0019-El sofismo

Mantenía que el hombre era la medida de todas las cosas, que no existía la verdad objetiva, que los poderes divinos no tienen influencia sobre el hombre [1], y que no sabía si había dioses ni cuántos eran. Gorgias vivió en Leontinos, en Sicilia, entre el -483, aproximadamente, y el -375. Para él la retórica era el arte de la persuasión. Utilizaba sutiles sofismas y la rítmica poética para engañar a su auditorio, lo que consideraba que era la misión y naturaleza del arte, tanto como de la ética y la política, en tales casos siempre que el fin lo justificase. Los sofistas no llegaron a ser rechazados mayoritariamente sino hasta las acusaciones de inconsistencia y anteposición de sus ambiciones personales a la validez general de sus doctrinas, que les dirigió Platón.
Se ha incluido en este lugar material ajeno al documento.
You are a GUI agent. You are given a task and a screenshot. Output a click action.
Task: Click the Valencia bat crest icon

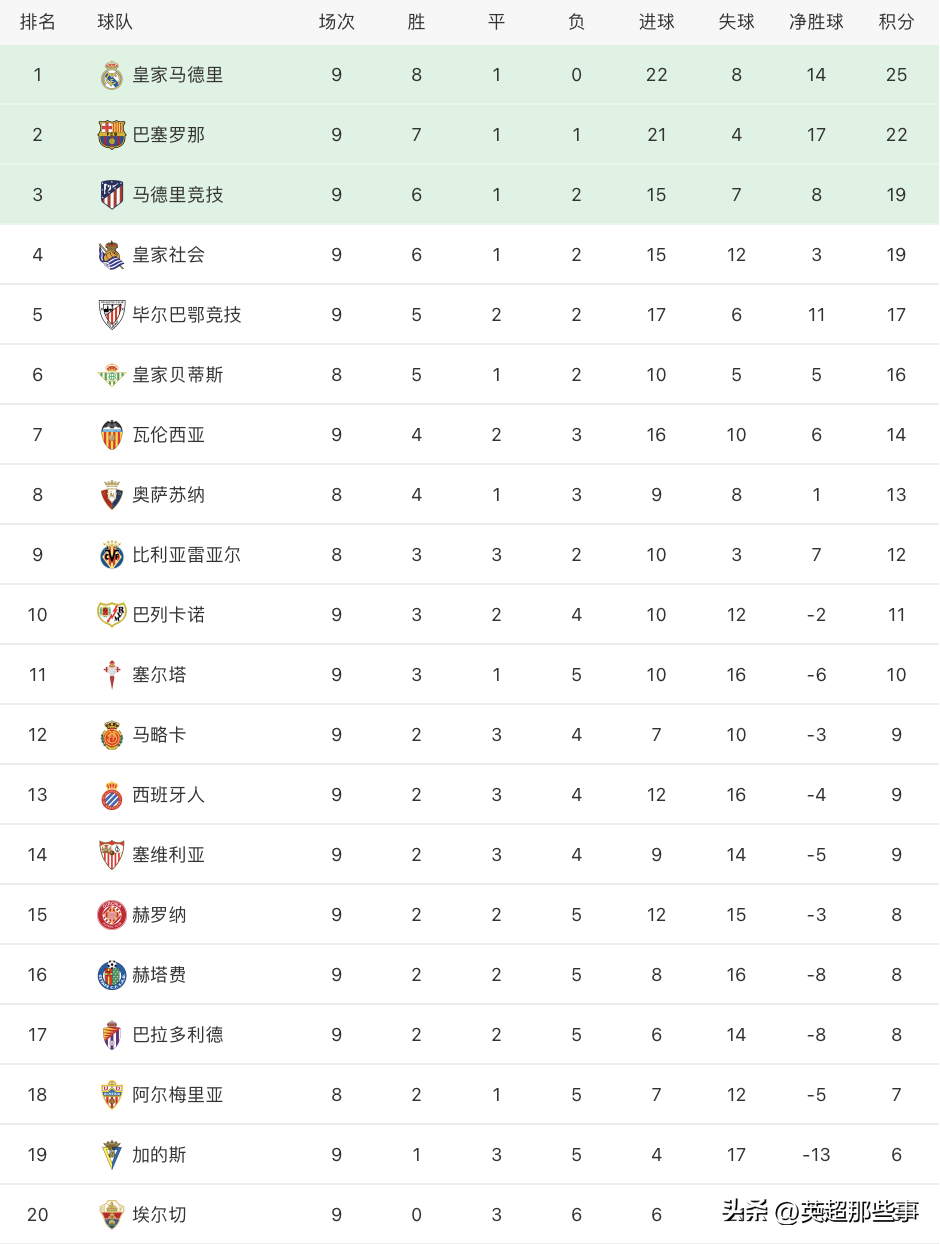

Mo-Tsé, que la mayoría de los historiadores denominan Mo-Ti, vivió entre el -479 y el -381, aproximadamente. Posiblemente era hijo de artesanos y seguidor de Confucio, aunque pronto rechazó el influjo tradicionalista de tales enseñanzas.

Consideraba que todas las desgracias de la Humanidad provenían de la falta de respeto, lo cual es muy cercano al confucionismo. Propugnaba un gobierno político centralizado, por lo que se ha visto en él a un propagador de la unificación china. Los funcionarios debían ascender en el escalafón según los méritos que demostrasen, rigiéndose todos por normas homogéneas, iguales para todos. Partía del “amor universal”, el amor hacia todos los hombres [2], es decir, una especie de fraternidad militante, superando el amor al prójimo, el afecto mutuo, la bondad humanística confuciana, por lo que reconocía que su objetivo era beneficiar a toda la población, a todas las clases sociales, razonando que esto no sólo sería beneficioso para los gobernados, sino también para los gobernantes. Era por tanto, eminentemente pragmático: buscaba resultados reales más que normas éticas o divinas. Y se basaba en la experiencia de la vida real.


[1] Lo contrario tendría tremendas repercusiones sobre la ética y la responsabilidad humanas.

[2] Pero, incluso en esto, era pragmático, pues esperaba con ello que, sirviendo de ejemplo, al ver los resultados obtenidos, él mismo llegase a ser amado, toda la Humanidad acabara amándose entre sí.